##### PROVIDED RECORDS #####
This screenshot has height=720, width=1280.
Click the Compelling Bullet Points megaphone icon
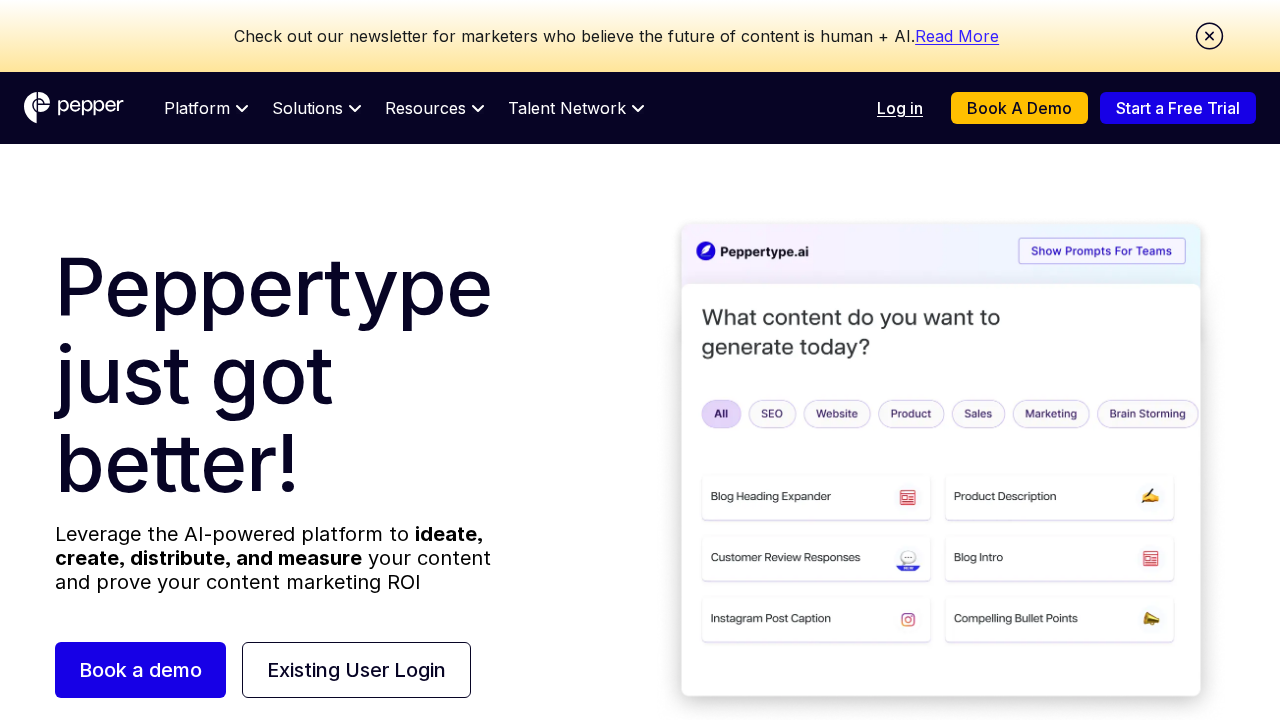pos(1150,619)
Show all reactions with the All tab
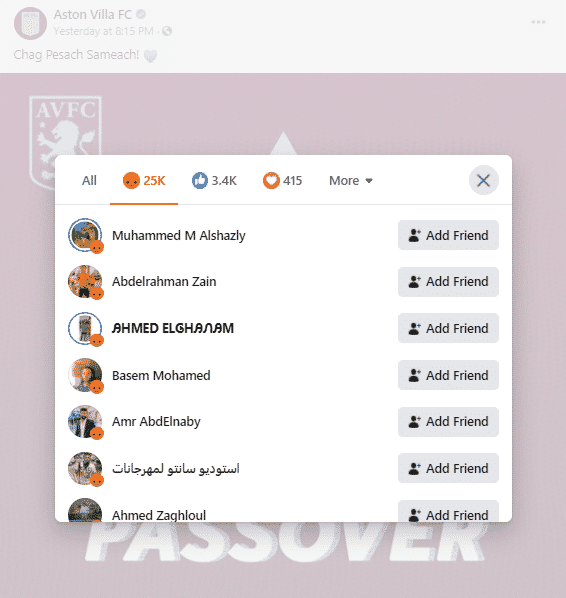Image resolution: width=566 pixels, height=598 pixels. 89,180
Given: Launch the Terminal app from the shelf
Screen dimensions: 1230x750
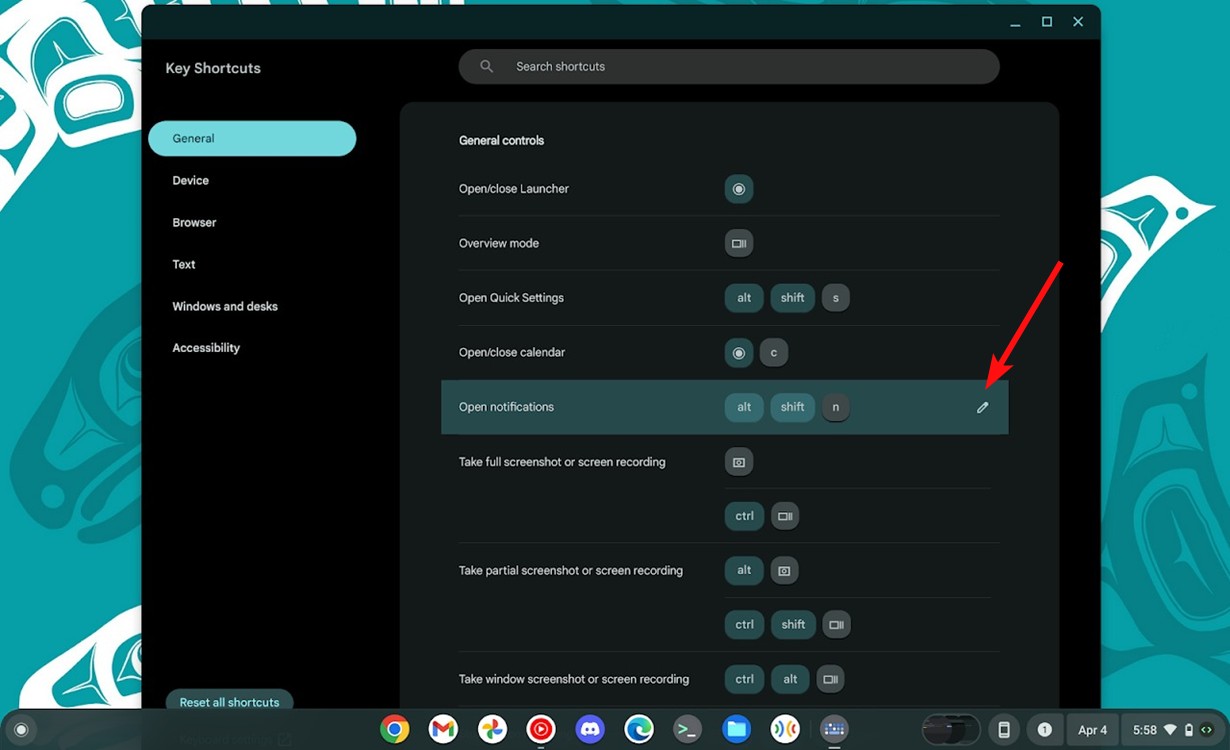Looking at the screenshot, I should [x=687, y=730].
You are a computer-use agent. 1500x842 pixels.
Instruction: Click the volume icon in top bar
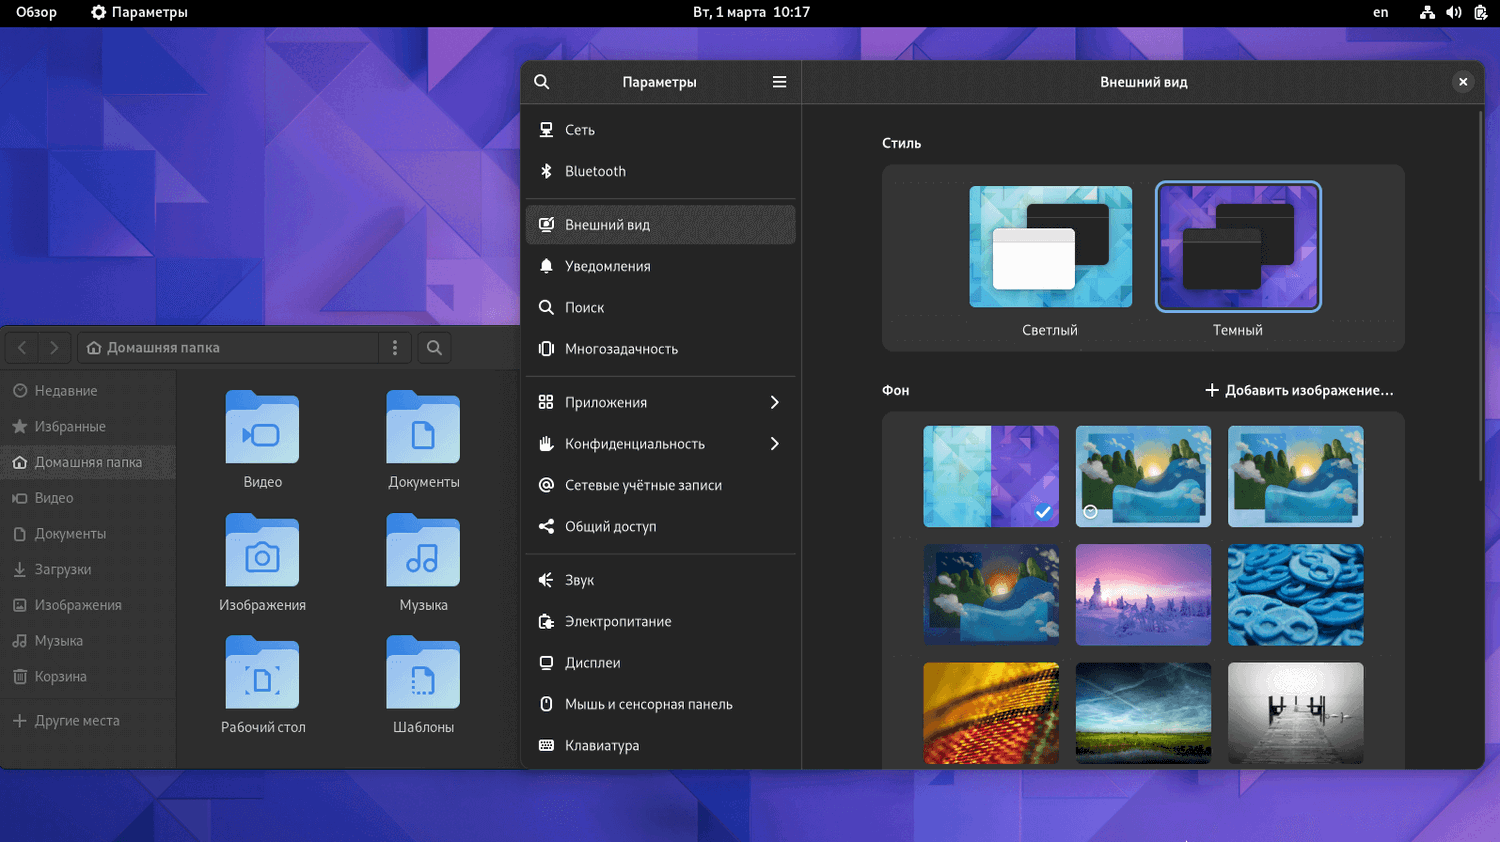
#####
##### PROVIDED RECORDS #####
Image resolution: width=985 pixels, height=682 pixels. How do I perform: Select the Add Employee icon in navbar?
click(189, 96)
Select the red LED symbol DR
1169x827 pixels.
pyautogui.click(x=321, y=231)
#####
OBJECTIVE: Turn the part of the records that opens with the line containing "This screenshot has height=720, width=1280." and closes with the line containing "Instruction: Click the volume icon in top bar" into a Markdown table with the columns Row and Line, one row per line and no rows for blank lines. Leave the pictures out of the table.

FINAL RESULT:
| Row | Line |
|---|---|
| 1 | This screenshot has height=720, width=1280. |
| 2 | Click the Compelling Bullet Points megaphone icon |
| 3 | pos(1150,619) |
| 4 | Show all reactions with the All tab |
| 5 | Image resolution: width=566 pixels, height=598 pixels. 89,180 |
| 6 | Given: Launch the Terminal app from the shelf |
| 7 | Screen dimensions: 1230x750 |
| 8 | Looking at the screenshot, I should [x=687, y=730]. |
| 9 | You are a computer-use agent. 1500x842 pixels. |
| 10 | Instruction: Click the volume icon in top bar |